Entries provided.
________________________
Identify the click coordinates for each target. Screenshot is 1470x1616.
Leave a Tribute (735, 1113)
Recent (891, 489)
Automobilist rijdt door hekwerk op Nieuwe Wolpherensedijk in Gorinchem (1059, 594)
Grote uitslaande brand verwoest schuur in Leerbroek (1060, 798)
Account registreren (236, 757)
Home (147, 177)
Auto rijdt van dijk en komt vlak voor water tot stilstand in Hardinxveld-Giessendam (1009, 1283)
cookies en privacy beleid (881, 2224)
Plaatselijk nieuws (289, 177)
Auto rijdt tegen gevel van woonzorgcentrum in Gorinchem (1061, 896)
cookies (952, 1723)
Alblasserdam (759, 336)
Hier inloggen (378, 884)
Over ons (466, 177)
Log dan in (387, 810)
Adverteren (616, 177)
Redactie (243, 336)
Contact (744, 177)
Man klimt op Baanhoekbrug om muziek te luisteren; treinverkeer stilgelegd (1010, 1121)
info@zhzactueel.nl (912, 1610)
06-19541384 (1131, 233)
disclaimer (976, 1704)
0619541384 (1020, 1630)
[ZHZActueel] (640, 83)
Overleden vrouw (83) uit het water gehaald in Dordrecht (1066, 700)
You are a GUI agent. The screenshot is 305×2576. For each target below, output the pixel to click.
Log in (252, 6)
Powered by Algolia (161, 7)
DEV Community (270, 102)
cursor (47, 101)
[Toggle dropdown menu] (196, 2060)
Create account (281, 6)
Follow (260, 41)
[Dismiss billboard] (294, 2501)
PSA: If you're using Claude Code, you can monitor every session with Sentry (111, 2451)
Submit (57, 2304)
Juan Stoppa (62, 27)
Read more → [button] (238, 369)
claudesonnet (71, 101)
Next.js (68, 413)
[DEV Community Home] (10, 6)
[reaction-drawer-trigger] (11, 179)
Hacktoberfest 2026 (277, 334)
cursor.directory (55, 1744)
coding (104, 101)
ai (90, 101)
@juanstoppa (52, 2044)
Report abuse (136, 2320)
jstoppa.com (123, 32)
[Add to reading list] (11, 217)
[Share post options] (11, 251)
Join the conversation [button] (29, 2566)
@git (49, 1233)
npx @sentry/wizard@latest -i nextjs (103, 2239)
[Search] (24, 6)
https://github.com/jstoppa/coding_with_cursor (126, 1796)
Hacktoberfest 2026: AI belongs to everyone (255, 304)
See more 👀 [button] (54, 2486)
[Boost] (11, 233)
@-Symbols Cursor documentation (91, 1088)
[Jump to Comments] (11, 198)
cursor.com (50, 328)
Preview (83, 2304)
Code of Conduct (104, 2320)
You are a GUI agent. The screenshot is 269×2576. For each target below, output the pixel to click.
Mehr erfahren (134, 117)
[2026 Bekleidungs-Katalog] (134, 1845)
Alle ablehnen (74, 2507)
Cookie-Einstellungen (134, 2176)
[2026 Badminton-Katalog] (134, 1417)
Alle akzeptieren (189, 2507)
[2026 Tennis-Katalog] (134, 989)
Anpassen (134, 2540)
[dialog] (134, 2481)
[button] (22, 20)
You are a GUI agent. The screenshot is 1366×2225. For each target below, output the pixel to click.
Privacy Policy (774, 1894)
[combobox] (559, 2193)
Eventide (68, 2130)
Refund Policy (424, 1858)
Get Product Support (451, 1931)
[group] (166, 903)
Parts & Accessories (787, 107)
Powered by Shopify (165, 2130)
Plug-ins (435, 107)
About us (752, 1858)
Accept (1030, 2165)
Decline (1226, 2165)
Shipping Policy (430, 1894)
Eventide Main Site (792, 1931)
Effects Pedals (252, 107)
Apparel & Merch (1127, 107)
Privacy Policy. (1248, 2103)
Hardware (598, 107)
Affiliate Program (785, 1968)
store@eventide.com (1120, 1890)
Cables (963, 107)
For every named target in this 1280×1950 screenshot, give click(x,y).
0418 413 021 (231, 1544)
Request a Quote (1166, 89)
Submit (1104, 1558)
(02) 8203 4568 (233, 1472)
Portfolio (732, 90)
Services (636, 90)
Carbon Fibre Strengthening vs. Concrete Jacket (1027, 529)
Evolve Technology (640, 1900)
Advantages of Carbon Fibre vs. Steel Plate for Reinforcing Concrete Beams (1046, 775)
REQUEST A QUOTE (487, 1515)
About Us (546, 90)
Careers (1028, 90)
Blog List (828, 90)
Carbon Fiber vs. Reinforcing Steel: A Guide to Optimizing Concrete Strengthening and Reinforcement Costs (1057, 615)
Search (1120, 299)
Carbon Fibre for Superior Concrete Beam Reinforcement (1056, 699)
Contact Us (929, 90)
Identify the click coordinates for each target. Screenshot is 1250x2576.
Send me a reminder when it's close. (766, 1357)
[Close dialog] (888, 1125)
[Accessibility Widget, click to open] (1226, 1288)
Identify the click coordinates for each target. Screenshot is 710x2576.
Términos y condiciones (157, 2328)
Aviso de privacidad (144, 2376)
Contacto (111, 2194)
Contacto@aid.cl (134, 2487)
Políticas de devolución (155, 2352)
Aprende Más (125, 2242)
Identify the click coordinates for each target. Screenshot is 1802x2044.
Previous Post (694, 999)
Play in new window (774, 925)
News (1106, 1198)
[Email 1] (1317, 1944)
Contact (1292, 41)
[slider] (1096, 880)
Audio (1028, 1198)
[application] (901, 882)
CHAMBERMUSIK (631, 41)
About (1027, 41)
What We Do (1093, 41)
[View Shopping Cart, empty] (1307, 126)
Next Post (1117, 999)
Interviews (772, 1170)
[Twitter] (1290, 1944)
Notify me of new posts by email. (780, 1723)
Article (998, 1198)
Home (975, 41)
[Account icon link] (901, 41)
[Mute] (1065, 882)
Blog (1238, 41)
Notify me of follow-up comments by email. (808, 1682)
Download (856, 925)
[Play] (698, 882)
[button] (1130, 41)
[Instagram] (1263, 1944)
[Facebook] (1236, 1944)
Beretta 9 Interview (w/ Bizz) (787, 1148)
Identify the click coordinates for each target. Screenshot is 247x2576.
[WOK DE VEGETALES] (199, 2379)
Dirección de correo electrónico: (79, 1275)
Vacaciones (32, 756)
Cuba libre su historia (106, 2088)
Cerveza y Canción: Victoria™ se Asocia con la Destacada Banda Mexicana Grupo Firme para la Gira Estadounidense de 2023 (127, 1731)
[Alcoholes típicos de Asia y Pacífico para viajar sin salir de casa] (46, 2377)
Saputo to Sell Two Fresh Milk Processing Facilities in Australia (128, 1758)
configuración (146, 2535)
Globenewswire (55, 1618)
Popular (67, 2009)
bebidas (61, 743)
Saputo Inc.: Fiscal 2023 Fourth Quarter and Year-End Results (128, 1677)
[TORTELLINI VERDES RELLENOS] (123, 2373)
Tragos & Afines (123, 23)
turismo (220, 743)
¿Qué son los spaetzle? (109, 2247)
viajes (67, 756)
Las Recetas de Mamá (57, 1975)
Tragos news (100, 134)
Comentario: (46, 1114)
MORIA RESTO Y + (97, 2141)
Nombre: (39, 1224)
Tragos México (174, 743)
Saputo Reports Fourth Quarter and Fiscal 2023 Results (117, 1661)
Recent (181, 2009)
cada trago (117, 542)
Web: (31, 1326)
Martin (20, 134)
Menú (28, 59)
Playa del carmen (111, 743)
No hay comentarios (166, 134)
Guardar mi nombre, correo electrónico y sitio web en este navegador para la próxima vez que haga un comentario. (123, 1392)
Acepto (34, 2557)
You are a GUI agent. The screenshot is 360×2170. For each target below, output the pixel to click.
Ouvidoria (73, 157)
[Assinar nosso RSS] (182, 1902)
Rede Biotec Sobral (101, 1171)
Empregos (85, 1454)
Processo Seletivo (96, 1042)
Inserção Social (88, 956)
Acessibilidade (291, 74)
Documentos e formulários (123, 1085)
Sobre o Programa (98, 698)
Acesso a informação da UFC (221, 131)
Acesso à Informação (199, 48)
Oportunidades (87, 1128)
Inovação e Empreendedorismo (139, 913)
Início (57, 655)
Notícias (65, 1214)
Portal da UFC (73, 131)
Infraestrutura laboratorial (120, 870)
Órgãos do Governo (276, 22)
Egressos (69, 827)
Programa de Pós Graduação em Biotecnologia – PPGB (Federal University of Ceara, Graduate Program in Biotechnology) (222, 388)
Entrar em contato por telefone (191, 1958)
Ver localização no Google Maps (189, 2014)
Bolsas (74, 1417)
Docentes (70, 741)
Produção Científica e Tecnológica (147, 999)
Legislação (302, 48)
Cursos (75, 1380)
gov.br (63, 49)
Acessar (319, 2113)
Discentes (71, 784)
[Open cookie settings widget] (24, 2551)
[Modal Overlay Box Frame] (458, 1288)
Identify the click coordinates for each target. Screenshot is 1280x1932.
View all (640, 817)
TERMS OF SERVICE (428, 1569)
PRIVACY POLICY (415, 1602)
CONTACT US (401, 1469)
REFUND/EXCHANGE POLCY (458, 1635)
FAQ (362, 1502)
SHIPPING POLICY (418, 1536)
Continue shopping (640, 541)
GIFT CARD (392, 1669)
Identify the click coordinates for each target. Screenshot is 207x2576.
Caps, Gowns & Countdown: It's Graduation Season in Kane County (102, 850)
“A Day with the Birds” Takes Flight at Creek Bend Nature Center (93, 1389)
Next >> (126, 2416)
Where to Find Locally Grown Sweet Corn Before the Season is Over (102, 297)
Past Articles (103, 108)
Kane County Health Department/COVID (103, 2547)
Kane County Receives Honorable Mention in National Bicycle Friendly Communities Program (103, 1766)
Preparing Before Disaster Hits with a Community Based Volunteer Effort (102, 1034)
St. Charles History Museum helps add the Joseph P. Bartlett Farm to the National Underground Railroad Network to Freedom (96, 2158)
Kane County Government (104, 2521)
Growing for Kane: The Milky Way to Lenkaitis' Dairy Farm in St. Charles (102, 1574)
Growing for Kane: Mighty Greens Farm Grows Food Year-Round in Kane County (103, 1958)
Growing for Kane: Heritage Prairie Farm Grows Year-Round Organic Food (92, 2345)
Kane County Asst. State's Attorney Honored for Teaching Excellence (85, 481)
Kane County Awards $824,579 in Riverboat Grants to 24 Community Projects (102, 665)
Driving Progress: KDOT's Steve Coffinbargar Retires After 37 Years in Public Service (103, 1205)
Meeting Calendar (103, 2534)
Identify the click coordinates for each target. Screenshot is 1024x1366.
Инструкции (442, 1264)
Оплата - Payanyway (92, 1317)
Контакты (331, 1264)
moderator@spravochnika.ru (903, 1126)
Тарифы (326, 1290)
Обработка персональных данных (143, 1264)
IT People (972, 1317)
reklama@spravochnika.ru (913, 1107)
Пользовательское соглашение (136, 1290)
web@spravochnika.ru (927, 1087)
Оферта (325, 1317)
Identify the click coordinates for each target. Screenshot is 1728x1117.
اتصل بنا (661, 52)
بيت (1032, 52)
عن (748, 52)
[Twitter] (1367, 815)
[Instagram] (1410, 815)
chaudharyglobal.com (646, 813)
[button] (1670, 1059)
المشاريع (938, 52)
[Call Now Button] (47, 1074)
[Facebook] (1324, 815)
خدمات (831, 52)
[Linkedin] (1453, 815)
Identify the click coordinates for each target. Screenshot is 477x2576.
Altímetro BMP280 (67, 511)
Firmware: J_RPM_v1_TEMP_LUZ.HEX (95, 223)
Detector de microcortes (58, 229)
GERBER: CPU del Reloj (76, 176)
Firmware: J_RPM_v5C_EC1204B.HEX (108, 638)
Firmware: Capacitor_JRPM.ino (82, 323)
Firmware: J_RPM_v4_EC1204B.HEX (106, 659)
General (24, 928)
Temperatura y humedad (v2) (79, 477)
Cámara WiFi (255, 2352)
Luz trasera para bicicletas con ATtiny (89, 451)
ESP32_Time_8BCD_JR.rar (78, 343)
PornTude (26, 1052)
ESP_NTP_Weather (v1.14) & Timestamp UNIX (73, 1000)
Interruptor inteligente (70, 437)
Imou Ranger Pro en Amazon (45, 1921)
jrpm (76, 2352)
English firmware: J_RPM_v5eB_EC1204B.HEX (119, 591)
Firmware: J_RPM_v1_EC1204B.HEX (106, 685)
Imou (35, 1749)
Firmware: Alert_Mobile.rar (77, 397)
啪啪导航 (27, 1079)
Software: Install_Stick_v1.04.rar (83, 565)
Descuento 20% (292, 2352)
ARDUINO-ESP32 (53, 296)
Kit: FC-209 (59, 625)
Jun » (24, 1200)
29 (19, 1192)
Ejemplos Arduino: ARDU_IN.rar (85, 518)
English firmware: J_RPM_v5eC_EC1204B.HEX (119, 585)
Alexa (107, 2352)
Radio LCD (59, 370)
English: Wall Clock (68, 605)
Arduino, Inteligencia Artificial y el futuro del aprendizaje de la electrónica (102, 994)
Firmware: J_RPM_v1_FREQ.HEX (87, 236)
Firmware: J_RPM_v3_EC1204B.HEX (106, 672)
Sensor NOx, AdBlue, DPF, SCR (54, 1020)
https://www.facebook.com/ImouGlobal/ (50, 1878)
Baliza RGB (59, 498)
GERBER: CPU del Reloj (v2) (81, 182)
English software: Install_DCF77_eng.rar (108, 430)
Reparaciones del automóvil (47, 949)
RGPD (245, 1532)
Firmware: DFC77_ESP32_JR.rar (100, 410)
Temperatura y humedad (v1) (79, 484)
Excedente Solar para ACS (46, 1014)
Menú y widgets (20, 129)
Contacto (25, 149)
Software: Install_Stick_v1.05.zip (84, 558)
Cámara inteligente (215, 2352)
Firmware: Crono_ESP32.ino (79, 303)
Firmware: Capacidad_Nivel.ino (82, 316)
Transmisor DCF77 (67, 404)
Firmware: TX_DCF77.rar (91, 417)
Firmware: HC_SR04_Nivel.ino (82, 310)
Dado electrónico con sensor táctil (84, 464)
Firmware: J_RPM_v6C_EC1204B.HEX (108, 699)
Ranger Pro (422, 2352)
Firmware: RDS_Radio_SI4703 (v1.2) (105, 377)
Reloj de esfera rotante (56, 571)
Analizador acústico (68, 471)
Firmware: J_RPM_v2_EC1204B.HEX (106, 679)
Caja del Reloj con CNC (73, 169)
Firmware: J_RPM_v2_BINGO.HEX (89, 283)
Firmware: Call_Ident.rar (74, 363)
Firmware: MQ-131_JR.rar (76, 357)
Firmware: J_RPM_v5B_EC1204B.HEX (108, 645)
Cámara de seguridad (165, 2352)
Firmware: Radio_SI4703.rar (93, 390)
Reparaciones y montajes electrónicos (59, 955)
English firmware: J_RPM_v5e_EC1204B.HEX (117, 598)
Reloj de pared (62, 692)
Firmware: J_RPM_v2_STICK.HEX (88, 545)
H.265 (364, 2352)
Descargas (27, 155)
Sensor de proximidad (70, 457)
________________________
Your instructions.
Look for the line with "Ranger Pro (422, 2352)" in the listing above. Print it and each later line exactly, ending with the last line.

Completed exercise.
Ranger Pro (422, 2352)
Firmware: RDS_Radio_SI4703 (v1.2) (105, 377)
Reloj de esfera rotante (56, 571)
Analizador acústico (68, 471)
Firmware: J_RPM_v2_EC1204B.HEX (106, 679)
Caja del Reloj con CNC (73, 169)
Firmware: J_RPM_v2_BINGO.HEX (89, 283)
Firmware: Call_Ident.rar (74, 363)
Firmware: MQ-131_JR.rar (76, 357)
Firmware: J_RPM_v5B_EC1204B.HEX (108, 645)
Cámara de seguridad (165, 2352)
Firmware: Radio_SI4703.rar (93, 390)
Reparaciones y montajes electrónicos (59, 955)
English firmware: J_RPM_v5e_EC1204B.HEX (117, 598)
Reloj de pared (62, 692)
Firmware: J_RPM_v2_STICK.HEX (88, 545)
H.265 (364, 2352)
Descargas (27, 155)
Sensor de proximidad (70, 457)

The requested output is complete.